Through daily planning for her dishes and managing the restaurant, Yabe-san sees running Itokichi as a battle with herself. However, she feels a sense of pride in what she has accomplished over the past eleven years.


"Thanks to good fortune, I have done everything I wanted to do,” she said. "For example, the first thing was being able to 'do everything by myself,' including serving customers, procurement, cooking, and all the aspects of running the business. Then, it was also about having 'regular customers.' Without them, the business would fail (laughs). Next, it was about being able to 'pay my staff a proper salary,' so I started hiring employees."

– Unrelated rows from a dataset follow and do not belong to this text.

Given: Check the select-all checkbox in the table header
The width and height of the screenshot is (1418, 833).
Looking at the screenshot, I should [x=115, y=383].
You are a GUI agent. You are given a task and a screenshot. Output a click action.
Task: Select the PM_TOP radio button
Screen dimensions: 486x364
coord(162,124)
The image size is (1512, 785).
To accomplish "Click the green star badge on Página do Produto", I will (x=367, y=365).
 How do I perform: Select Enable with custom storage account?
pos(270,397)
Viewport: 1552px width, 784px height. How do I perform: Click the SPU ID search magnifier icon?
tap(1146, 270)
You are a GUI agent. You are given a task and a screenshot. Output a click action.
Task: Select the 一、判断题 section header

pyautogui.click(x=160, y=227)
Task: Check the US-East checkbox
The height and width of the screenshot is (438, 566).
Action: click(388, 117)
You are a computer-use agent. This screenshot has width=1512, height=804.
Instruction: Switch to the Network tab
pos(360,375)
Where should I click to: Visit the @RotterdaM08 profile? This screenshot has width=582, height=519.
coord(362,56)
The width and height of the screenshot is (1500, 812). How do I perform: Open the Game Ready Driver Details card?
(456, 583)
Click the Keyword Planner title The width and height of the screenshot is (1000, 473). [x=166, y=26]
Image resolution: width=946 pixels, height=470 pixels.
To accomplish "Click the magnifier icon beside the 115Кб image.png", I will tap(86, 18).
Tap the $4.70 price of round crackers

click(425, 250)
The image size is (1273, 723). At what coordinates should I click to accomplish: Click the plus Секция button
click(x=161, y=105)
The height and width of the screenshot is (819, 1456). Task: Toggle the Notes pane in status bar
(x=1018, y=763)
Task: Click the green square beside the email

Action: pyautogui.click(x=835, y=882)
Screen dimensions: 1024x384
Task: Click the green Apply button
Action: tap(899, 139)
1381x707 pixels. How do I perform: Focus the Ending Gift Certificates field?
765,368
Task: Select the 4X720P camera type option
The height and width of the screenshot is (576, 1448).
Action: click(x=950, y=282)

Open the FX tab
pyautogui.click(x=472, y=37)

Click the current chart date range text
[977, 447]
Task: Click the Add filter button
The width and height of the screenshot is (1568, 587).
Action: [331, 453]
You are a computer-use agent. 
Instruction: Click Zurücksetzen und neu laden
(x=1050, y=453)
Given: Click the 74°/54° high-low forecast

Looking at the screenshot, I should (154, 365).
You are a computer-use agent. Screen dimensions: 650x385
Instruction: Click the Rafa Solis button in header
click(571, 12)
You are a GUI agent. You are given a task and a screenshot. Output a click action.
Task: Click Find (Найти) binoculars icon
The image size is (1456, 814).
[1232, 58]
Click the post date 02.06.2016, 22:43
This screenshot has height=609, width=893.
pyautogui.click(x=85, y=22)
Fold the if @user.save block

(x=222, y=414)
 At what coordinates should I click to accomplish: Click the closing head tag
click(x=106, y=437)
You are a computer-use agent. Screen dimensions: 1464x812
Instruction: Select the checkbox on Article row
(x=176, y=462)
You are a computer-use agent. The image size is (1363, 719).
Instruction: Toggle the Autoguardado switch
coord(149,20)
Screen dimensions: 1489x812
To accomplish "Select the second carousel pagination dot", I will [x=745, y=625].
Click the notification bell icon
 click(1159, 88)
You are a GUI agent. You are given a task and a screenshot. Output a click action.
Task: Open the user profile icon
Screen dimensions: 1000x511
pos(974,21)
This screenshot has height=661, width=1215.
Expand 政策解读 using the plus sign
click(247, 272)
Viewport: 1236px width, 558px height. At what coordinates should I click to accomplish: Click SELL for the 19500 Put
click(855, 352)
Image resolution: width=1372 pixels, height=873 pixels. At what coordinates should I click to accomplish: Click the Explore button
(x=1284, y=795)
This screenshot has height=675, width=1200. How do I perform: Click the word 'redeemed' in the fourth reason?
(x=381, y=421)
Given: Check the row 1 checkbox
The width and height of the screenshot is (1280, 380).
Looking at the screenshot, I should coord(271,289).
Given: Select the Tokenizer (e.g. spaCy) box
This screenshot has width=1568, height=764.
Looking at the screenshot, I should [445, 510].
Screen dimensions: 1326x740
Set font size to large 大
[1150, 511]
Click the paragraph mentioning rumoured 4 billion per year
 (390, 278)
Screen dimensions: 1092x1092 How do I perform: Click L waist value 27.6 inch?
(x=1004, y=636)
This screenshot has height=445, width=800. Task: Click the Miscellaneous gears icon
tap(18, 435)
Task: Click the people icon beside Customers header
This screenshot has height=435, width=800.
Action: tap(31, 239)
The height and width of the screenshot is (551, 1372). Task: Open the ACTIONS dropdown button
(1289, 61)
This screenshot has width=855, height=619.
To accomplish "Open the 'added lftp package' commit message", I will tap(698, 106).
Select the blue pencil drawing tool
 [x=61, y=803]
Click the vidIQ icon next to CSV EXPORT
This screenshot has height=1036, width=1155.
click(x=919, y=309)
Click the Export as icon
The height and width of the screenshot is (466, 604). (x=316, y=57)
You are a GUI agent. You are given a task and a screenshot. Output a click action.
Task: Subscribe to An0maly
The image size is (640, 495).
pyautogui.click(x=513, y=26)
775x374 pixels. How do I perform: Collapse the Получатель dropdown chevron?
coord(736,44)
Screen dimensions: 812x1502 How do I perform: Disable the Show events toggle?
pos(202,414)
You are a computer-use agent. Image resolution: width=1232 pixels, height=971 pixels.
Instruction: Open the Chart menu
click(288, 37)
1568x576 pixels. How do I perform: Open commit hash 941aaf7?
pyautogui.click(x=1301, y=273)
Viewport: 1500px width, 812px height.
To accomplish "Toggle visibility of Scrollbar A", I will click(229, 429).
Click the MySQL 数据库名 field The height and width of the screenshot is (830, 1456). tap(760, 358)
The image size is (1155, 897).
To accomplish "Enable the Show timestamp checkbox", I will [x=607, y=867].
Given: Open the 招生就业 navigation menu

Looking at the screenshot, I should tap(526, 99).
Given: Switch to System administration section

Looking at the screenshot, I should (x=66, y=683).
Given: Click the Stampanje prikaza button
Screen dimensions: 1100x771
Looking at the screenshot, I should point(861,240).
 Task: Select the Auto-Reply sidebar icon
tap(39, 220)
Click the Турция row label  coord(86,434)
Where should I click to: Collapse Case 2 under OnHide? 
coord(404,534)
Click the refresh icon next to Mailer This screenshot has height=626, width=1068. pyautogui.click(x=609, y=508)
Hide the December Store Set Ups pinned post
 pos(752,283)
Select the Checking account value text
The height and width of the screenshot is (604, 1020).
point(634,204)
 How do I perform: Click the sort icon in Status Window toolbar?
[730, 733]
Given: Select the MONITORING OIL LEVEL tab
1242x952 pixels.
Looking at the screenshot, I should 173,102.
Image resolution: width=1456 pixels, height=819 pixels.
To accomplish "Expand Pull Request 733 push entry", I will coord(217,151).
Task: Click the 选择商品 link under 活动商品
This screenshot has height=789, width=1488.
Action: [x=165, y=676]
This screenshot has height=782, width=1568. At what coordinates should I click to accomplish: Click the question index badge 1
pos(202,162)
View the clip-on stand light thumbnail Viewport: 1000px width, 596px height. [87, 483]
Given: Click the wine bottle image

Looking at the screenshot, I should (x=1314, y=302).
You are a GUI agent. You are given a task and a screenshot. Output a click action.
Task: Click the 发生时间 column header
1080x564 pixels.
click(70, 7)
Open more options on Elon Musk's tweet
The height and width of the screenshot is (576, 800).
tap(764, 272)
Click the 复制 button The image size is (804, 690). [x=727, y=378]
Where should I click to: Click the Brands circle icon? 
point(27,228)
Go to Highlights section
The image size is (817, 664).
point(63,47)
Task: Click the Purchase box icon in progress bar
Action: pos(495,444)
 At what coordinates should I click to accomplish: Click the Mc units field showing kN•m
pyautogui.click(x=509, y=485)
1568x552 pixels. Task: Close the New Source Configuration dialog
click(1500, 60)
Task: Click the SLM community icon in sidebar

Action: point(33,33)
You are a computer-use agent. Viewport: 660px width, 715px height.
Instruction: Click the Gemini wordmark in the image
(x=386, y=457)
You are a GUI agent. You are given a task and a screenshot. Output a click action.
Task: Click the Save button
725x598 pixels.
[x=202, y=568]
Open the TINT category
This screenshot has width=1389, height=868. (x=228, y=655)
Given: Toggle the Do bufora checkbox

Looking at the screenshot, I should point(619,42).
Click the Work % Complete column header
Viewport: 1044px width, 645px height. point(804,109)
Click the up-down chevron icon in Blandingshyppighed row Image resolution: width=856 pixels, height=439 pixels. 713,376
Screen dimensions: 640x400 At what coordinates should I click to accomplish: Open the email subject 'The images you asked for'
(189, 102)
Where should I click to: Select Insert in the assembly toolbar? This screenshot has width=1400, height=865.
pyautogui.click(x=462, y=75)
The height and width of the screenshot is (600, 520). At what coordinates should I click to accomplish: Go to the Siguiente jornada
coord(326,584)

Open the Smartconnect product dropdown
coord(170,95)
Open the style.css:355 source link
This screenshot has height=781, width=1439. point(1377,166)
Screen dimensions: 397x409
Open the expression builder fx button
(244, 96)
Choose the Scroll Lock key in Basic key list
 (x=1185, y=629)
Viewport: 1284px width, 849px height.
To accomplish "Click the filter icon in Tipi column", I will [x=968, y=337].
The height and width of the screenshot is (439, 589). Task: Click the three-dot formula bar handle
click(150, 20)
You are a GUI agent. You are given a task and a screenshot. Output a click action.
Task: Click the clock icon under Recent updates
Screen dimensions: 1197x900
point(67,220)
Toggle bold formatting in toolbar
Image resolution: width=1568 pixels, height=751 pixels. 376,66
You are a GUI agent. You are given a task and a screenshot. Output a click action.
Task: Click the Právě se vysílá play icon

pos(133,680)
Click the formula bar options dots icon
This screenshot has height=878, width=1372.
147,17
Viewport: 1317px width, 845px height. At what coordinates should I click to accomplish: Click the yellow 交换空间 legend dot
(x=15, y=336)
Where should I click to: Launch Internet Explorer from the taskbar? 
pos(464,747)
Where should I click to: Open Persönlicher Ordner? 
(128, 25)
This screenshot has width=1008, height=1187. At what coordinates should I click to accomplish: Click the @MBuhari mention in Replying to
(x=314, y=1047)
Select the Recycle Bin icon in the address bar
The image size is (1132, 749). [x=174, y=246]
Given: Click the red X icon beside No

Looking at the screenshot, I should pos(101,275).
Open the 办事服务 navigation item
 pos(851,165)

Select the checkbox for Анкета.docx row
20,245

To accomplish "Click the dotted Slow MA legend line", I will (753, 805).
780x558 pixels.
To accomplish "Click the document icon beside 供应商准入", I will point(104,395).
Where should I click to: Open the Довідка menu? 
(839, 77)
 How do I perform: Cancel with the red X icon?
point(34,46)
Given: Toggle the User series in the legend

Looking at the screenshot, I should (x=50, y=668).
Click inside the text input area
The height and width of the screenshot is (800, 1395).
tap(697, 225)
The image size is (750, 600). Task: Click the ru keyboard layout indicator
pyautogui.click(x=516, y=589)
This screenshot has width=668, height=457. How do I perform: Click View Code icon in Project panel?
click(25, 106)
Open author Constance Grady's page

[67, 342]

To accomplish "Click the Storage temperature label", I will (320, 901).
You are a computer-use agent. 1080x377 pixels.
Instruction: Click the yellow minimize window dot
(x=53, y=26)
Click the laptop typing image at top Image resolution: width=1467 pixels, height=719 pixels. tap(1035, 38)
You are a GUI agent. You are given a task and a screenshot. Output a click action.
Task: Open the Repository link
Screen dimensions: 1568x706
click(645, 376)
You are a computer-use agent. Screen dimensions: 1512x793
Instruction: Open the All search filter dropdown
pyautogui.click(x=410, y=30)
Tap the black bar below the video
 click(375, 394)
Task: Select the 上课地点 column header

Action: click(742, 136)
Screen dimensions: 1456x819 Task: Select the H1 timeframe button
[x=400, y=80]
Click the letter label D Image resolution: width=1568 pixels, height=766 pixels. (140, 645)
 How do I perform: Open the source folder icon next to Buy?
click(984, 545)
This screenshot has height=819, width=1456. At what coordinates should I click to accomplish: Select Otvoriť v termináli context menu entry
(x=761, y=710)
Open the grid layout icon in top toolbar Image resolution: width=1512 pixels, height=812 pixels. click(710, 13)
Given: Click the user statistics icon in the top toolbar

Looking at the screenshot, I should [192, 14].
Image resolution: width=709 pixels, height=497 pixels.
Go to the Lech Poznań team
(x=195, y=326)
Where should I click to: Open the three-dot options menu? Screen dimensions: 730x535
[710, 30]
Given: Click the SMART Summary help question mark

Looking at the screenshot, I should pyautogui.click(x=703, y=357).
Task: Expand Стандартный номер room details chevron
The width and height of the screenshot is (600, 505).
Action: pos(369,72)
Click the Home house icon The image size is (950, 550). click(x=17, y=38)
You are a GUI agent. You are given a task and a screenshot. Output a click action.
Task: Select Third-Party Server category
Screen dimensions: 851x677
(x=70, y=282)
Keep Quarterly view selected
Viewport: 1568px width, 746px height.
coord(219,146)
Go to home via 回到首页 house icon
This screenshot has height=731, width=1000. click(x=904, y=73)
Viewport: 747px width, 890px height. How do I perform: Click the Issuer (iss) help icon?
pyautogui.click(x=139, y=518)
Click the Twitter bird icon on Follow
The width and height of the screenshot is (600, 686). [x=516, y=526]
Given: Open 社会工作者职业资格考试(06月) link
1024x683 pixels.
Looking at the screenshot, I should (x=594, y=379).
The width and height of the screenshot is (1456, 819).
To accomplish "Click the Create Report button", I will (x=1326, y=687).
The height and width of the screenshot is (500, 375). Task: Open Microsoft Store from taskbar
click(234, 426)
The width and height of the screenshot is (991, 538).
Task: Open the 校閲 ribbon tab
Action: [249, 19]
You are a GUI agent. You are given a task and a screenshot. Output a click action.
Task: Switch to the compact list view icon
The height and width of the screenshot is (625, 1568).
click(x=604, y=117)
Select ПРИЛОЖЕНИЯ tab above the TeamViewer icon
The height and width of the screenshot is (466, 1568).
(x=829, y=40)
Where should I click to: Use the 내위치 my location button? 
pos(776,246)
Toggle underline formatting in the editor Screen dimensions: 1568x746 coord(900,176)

"When I was young, I had considered expanding to multiple locations. So, I tried hiring a full-time male chef, thinking I could take up that challenge. But it revealed that I lacked the skills for managing multiple locations (laughs). That's when I realized that I'm not suited for running multiple establishments. So, I decided to continue steadily, and there is still a male staff member [Ryu-san] who has been working with me. He used to be someone who had no connection to the food and beverage industry, rarely drank alcohol, and only had a drink or two when going out with friends. But now, he's able to handle wine procurement as well. 'Nurturing people' was another bit of a goal for me, and thanks to that, I believe I have been able to foster his growth…. I feel a bit lost now that my list has come to an end. I don't have a goal anymore, and it's a bit troubling (laughs).”


Many Nishiogi bar and restaurant owners, both men and women, have escaped the corporate world to seek self-expression and self-determination in gastronomy. Yabe-san’s story points out how much harder both worlds – corporate work and gastronomy – are for women. Gastronomy has long been a male-dominated field in Japan as well. Yet, Yabe-san has succeeded in creating her own oasis of conviviality and smart conversation in this quirky space of Nishiogi. Naturally, women are particularly attracted to the space, as are any Nishiogi men who enjoy a good glass of wine, and friendly banter with a philosophical barkeep. (James Farrer and Nagiko Shimooka Sept. 10, 2023).